Records from a data collection
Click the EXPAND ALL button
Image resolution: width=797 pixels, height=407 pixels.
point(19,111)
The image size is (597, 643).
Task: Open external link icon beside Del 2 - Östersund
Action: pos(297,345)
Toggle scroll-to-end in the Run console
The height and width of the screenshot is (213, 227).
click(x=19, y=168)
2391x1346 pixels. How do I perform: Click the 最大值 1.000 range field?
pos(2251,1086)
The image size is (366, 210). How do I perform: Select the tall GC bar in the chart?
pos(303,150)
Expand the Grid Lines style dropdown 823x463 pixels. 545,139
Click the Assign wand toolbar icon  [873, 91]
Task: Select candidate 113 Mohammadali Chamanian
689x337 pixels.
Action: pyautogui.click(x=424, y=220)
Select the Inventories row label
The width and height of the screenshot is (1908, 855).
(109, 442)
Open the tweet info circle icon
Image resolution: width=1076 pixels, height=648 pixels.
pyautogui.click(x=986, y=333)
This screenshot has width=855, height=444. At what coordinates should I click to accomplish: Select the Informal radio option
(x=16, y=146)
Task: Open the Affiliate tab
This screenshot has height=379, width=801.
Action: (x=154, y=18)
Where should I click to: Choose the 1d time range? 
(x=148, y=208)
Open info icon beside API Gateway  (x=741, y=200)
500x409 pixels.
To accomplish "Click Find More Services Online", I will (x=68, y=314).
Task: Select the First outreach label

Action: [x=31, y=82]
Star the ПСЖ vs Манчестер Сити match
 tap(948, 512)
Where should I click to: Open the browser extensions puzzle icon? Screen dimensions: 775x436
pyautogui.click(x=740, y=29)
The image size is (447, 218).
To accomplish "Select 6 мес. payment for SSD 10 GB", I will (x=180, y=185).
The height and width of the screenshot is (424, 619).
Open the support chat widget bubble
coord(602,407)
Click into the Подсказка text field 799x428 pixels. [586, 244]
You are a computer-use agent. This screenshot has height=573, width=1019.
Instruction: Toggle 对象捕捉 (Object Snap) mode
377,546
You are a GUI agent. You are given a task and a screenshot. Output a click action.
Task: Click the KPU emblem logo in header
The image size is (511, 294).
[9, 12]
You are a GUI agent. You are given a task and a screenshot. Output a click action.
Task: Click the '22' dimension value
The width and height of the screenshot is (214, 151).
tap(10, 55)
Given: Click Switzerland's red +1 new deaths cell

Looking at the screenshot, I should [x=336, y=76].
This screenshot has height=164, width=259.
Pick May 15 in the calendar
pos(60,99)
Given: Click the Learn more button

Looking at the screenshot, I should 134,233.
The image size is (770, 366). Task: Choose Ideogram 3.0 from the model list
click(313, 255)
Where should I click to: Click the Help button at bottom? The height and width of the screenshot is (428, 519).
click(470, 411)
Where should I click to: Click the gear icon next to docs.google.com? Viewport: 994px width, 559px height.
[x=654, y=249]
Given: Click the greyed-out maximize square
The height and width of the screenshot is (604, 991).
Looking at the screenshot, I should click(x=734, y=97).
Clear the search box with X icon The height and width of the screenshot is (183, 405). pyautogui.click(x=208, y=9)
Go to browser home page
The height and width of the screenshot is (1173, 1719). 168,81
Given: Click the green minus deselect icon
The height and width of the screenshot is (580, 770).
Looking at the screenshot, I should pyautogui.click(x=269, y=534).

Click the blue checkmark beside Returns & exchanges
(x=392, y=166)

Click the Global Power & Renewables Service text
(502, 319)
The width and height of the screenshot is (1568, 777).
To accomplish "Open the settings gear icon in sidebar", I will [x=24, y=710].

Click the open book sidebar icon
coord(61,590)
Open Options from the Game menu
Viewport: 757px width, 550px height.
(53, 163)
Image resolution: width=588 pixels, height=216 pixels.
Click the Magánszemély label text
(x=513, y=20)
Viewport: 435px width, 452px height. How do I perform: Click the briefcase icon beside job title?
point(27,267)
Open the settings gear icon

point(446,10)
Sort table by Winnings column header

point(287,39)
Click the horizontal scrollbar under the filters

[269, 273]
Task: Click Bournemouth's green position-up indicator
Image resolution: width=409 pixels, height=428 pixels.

◆ Aim: Edit the items above so that every "Viewport" becomes "Display area", leaving everything else unchanged.

◆ Solved exercise:
Click the EXPAND ALL button
Image resolution: width=797 pixels, height=407 pixels.
point(19,111)
The image size is (597, 643).
Task: Open external link icon beside Del 2 - Östersund
Action: pos(297,345)
Toggle scroll-to-end in the Run console
The height and width of the screenshot is (213, 227).
click(x=19, y=168)
2391x1346 pixels. How do I perform: Click the 最大值 1.000 range field?
pos(2251,1086)
The image size is (366, 210). How do I perform: Select the tall GC bar in the chart?
pos(303,150)
Expand the Grid Lines style dropdown 823x463 pixels. 545,139
Click the Assign wand toolbar icon  [873, 91]
Task: Select candidate 113 Mohammadali Chamanian
689x337 pixels.
Action: pyautogui.click(x=424, y=220)
Select the Inventories row label
The width and height of the screenshot is (1908, 855).
(109, 442)
Open the tweet info circle icon
Image resolution: width=1076 pixels, height=648 pixels.
pyautogui.click(x=986, y=333)
This screenshot has width=855, height=444. At what coordinates should I click to accomplish: Select the Informal radio option
(x=16, y=146)
Task: Open the Affiliate tab
This screenshot has height=379, width=801.
Action: (x=154, y=18)
Where should I click to: Choose the 1d time range? 
(x=148, y=208)
Open info icon beside API Gateway  (x=741, y=200)
500x409 pixels.
To accomplish "Click Find More Services Online", I will (x=68, y=314).
Task: Select the First outreach label

Action: [x=31, y=82]
Star the ПСЖ vs Манчестер Сити match
 tap(948, 512)
Where should I click to: Open the browser extensions puzzle icon? Screen dimensions: 775x436
pyautogui.click(x=740, y=29)
The image size is (447, 218).
To accomplish "Select 6 мес. payment for SSD 10 GB", I will (x=180, y=185).
The height and width of the screenshot is (424, 619).
Open the support chat widget bubble
coord(602,407)
Click into the Подсказка text field 799x428 pixels. [586, 244]
You are a computer-use agent. This screenshot has height=573, width=1019.
Instruction: Toggle 对象捕捉 (Object Snap) mode
377,546
You are a GUI agent. You are given a task and a screenshot. Output a click action.
Task: Click the KPU emblem logo in header
The image size is (511, 294).
[9, 12]
You are a GUI agent. You are given a task and a screenshot. Output a click action.
Task: Click the '22' dimension value
The width and height of the screenshot is (214, 151).
tap(10, 55)
Given: Click Switzerland's red +1 new deaths cell

Looking at the screenshot, I should [x=336, y=76].
This screenshot has height=164, width=259.
Pick May 15 in the calendar
pos(60,99)
Given: Click the Learn more button

Looking at the screenshot, I should 134,233.
The image size is (770, 366). Task: Choose Ideogram 3.0 from the model list
click(313, 255)
Where should I click to: Click the Help button at bottom? The height and width of the screenshot is (428, 519).
click(470, 411)
Where should I click to: Click the gear icon next to docs.google.com? Display area: 994px width, 559px height.
[x=654, y=249]
Given: Click the greyed-out maximize square
The height and width of the screenshot is (604, 991).
Looking at the screenshot, I should click(x=734, y=97).
Clear the search box with X icon The height and width of the screenshot is (183, 405). pyautogui.click(x=208, y=9)
Go to browser home page
The height and width of the screenshot is (1173, 1719). 168,81
Given: Click the green minus deselect icon
The height and width of the screenshot is (580, 770).
Looking at the screenshot, I should pyautogui.click(x=269, y=534).

Click the blue checkmark beside Returns & exchanges
(x=392, y=166)

Click the Global Power & Renewables Service text
(502, 319)
The width and height of the screenshot is (1568, 777).
To accomplish "Open the settings gear icon in sidebar", I will [x=24, y=710].

Click the open book sidebar icon
coord(61,590)
Open Options from the Game menu
Display area: 757px width, 550px height.
(53, 163)
Image resolution: width=588 pixels, height=216 pixels.
Click the Magánszemély label text
(x=513, y=20)
Display area: 435px width, 452px height. How do I perform: Click the briefcase icon beside job title?
point(27,267)
Open the settings gear icon

point(446,10)
Sort table by Winnings column header

point(287,39)
Click the horizontal scrollbar under the filters

[269, 273]
Task: Click Bournemouth's green position-up indicator
Image resolution: width=409 pixels, height=428 pixels.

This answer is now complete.